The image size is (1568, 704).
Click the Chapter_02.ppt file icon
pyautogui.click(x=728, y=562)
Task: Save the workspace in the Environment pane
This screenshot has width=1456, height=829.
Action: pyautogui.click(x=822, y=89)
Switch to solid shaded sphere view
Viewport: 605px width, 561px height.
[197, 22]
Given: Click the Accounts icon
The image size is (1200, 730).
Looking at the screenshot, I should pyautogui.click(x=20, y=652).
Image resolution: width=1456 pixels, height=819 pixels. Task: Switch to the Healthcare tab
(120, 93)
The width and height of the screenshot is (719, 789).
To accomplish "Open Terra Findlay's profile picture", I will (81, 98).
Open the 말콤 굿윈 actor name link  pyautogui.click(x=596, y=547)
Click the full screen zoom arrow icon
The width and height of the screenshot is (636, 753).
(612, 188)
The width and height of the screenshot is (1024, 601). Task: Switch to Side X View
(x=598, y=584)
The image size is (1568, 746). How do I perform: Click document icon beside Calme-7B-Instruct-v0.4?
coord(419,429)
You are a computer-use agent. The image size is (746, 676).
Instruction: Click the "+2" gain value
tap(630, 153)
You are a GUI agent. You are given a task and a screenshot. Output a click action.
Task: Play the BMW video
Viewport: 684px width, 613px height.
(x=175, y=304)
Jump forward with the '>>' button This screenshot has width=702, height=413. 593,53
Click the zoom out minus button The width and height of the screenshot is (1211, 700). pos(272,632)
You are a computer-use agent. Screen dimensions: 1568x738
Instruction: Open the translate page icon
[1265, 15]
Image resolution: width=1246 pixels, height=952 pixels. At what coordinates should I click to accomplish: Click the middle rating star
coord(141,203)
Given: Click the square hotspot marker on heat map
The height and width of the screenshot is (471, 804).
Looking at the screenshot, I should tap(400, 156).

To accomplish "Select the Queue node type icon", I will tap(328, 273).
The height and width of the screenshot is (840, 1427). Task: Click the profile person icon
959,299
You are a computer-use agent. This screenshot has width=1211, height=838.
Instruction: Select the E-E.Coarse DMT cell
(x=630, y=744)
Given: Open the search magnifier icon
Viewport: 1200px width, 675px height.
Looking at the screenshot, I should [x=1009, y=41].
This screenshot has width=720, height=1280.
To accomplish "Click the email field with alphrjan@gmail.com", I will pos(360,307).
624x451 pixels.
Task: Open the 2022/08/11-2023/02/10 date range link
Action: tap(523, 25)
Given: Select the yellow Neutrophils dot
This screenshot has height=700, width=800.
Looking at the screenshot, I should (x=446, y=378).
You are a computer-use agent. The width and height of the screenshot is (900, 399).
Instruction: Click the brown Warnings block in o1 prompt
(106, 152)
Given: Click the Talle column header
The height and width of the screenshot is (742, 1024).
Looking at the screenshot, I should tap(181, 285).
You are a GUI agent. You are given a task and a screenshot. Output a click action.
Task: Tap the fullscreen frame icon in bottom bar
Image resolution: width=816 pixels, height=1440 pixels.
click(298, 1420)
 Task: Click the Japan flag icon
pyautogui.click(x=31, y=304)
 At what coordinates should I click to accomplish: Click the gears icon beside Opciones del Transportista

------------------------------------------------

Rewrite the material above with every occurrence of "computer-use agent" changed to "screen-control agent", leaving everything else unchanged.

The image size is (1568, 704).
Click the Chapter_02.ppt file icon
pyautogui.click(x=728, y=562)
Task: Save the workspace in the Environment pane
This screenshot has width=1456, height=829.
Action: pyautogui.click(x=822, y=89)
Switch to solid shaded sphere view
Viewport: 605px width, 561px height.
[197, 22]
Given: Click the Accounts icon
The image size is (1200, 730).
Looking at the screenshot, I should pyautogui.click(x=20, y=652).
Image resolution: width=1456 pixels, height=819 pixels. Task: Switch to the Healthcare tab
(120, 93)
The width and height of the screenshot is (719, 789).
To accomplish "Open Terra Findlay's profile picture", I will (81, 98).
Open the 말콤 굿윈 actor name link  pyautogui.click(x=596, y=547)
Click the full screen zoom arrow icon
The width and height of the screenshot is (636, 753).
(612, 188)
The width and height of the screenshot is (1024, 601). Task: Switch to Side X View
(x=598, y=584)
The image size is (1568, 746). How do I perform: Click document icon beside Calme-7B-Instruct-v0.4?
coord(419,429)
You are a screen-control agent. The image size is (746, 676).
Instruction: Click the "+2" gain value
tap(630, 153)
You are a GUI agent. You are given a task and a screenshot. Output a click action.
Task: Play the BMW video
Viewport: 684px width, 613px height.
(x=175, y=304)
Jump forward with the '>>' button This screenshot has width=702, height=413. 593,53
Click the zoom out minus button The width and height of the screenshot is (1211, 700). pos(272,632)
You are a screen-control agent. Screen dimensions: 1568x738
Instruction: Open the translate page icon
[1265, 15]
Image resolution: width=1246 pixels, height=952 pixels. At what coordinates should I click to accomplish: Click the middle rating star
coord(141,203)
Given: Click the square hotspot marker on heat map
The height and width of the screenshot is (471, 804).
Looking at the screenshot, I should tap(400, 156).

To accomplish "Select the Queue node type icon", I will tap(328, 273).
The height and width of the screenshot is (840, 1427). Task: Click the profile person icon
959,299
You are a screen-control agent. This screenshot has width=1211, height=838.
Instruction: Select the E-E.Coarse DMT cell
(x=630, y=744)
Given: Open the search magnifier icon
Viewport: 1200px width, 675px height.
Looking at the screenshot, I should [x=1009, y=41].
This screenshot has width=720, height=1280.
To accomplish "Click the email field with alphrjan@gmail.com", I will pos(360,307).
624x451 pixels.
Task: Open the 2022/08/11-2023/02/10 date range link
Action: tap(523, 25)
Given: Select the yellow Neutrophils dot
This screenshot has height=700, width=800.
Looking at the screenshot, I should (x=446, y=378).
You are a screen-control agent. The width and height of the screenshot is (900, 399).
Instruction: Click the brown Warnings block in o1 prompt
(106, 152)
Given: Click the Talle column header
The height and width of the screenshot is (742, 1024).
Looking at the screenshot, I should tap(181, 285).
You are a GUI agent. You are given a task and a screenshot. Output a click action.
Task: Tap the fullscreen frame icon in bottom bar
Image resolution: width=816 pixels, height=1440 pixels.
click(298, 1420)
 Task: Click the Japan flag icon
pyautogui.click(x=31, y=304)
 At what coordinates should I click to accomplish: Click the gears icon beside Opciones del Transportista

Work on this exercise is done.